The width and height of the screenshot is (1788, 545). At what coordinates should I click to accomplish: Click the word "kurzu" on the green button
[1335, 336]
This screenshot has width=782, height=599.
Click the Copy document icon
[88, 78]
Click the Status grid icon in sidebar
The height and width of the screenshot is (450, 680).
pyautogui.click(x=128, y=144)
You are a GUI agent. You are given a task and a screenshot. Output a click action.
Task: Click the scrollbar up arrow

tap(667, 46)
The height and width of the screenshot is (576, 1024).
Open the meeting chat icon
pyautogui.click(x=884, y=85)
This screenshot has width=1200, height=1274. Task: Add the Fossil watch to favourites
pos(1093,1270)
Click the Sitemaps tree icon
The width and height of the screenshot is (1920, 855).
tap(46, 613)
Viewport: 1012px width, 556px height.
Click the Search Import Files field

* * * *

Task instructions: Using the entries above, copy exactly the lines from the one containing "The width and height of the screenshot is (1920, 855)." through the last, both included.

Response to the exercise:
The width and height of the screenshot is (1920, 855).
tap(46, 613)
Viewport: 1012px width, 556px height.
Click the Search Import Files field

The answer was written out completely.